Security researcher Bob Diachenko has found an unprotected and publicly available Elasticsearch database, which appears to be managed by a UK-based security company, according to the SSL certificate and reverse DNS records.
According to Diachenko, the irony of that discovery is that it was a ‘data breach database’, an enormously huge collection of previously reported (and, perhaps, non-reported) security incidents spanning 2012-2019 era.
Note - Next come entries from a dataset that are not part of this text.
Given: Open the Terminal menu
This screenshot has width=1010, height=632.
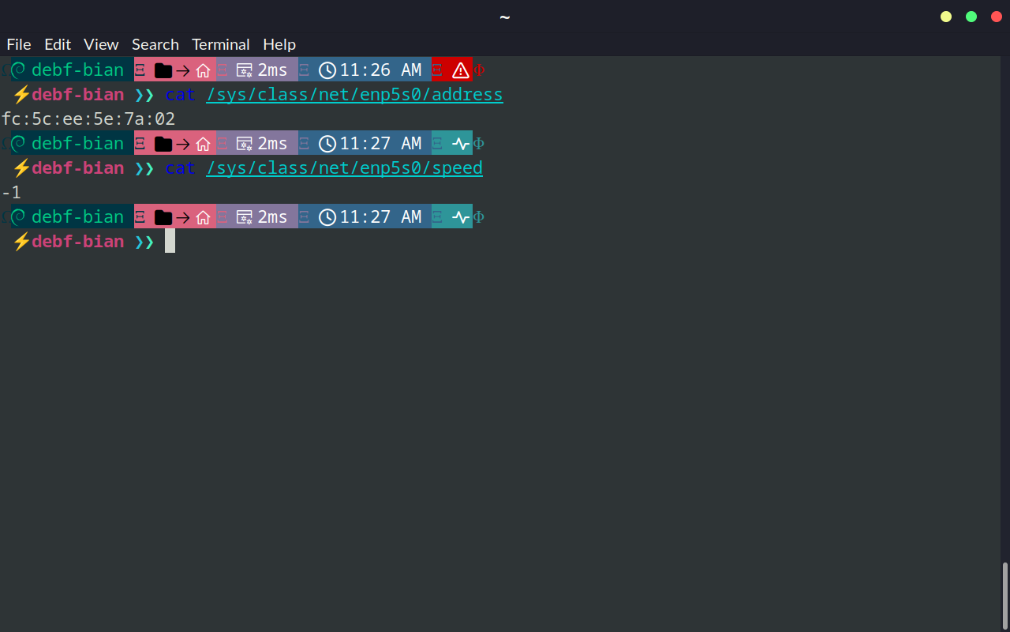Looking at the screenshot, I should coord(220,44).
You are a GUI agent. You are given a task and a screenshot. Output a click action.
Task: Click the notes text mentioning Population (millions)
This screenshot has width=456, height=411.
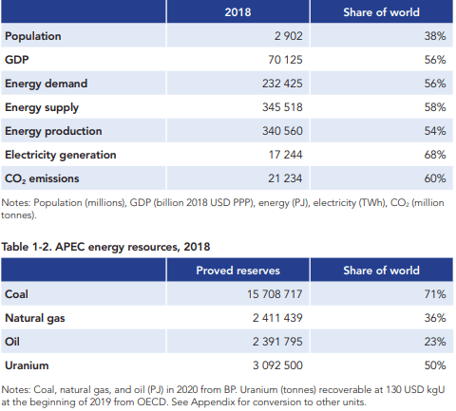click(x=222, y=209)
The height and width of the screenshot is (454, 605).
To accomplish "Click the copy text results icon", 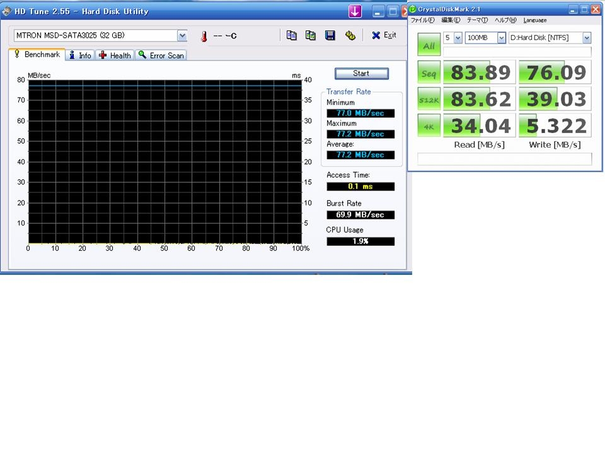I will pyautogui.click(x=291, y=35).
The Elasticsearch cluster in question had two collections, says Diachenko.
- leaks_v1, with 5,088,635,374 records (more than 5 Billion records)
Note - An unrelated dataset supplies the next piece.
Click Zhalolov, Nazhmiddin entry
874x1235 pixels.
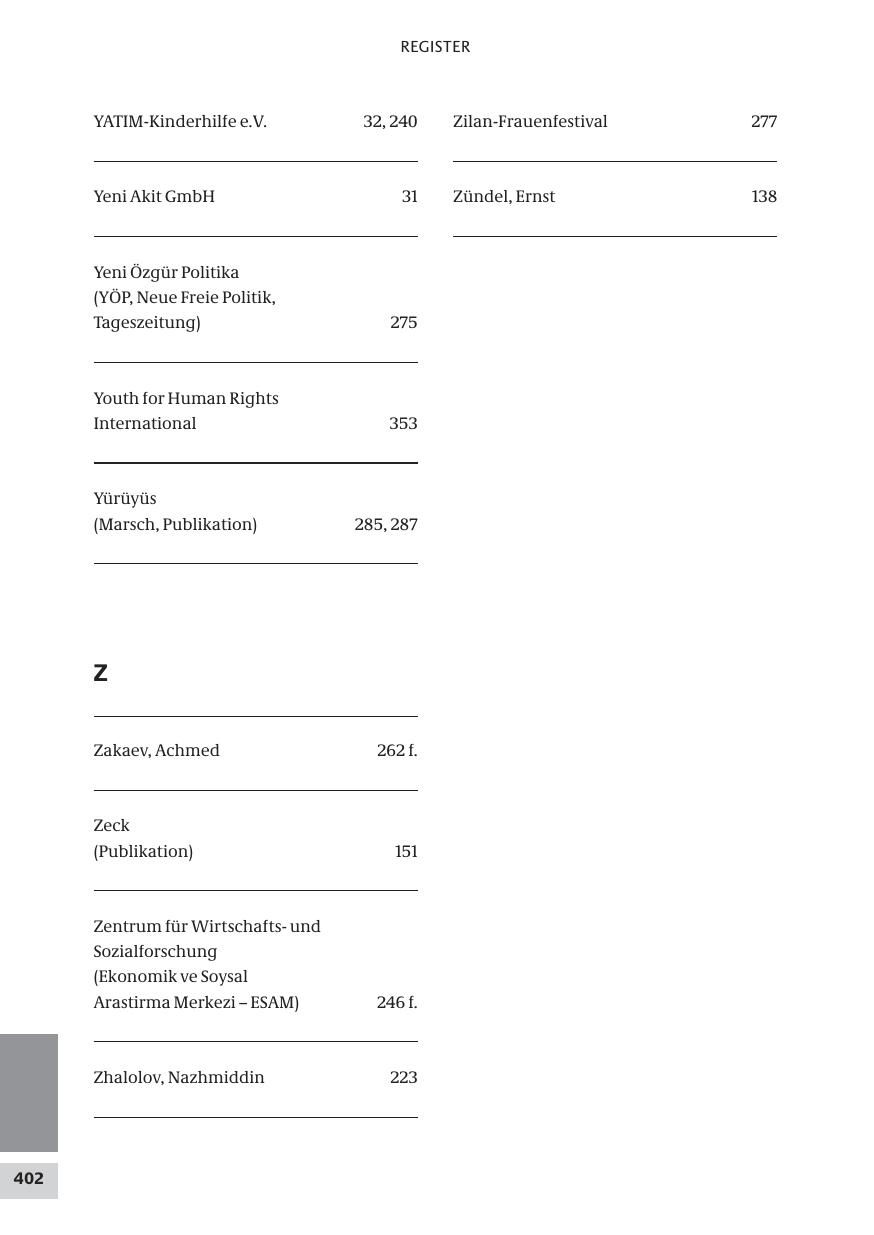point(179,1078)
- leaks_v2, with more than 15 million records, updating in real-time
Diachenko says the data was well structured and included:
- hashtype (the way a password was presented: MD5/hash/plaintext etc)
- leak date (year)
- password (hashed, encrypted or plaintext, depending on the leak)
- email domain
- source of the leak (Diachenko was able to confirm a few of the most prominent ones: Adobe, Last.fm, Twitter, LinkedIn, Tumblr, VK and others).
Dianchenko notes that he immediately sent a security alert to the company which seemed to be responsible for the exposure but never received a reply. But, he notes that the database was taken offline within an hour after the notification was sent.
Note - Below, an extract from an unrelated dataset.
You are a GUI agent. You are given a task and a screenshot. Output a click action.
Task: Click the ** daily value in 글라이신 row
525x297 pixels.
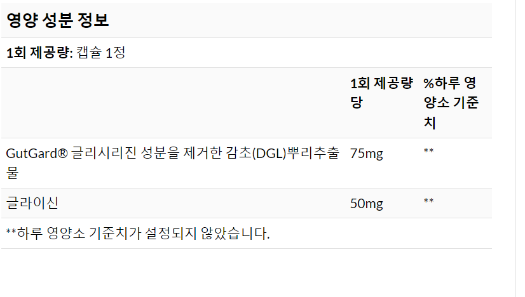pyautogui.click(x=428, y=202)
"Even though most of the data seems to be collected from previously known sources, such large and structured collection of data would pose a clear risk to people whose data was exposed. An identity thief or phishing actor couldn’t ask for a better payload. Fraudsters might target affected people with scams and phishing campaigns, using their personal information to craft targeted messages. Phishing messages often impersonate trusted people or organizations to trick victims into giving up sensitive information or money. They often contain links to phishing websites, which mimic genuine websites. In fact, they exist only to steal information, such as passwords and payment information," adds Diachenko.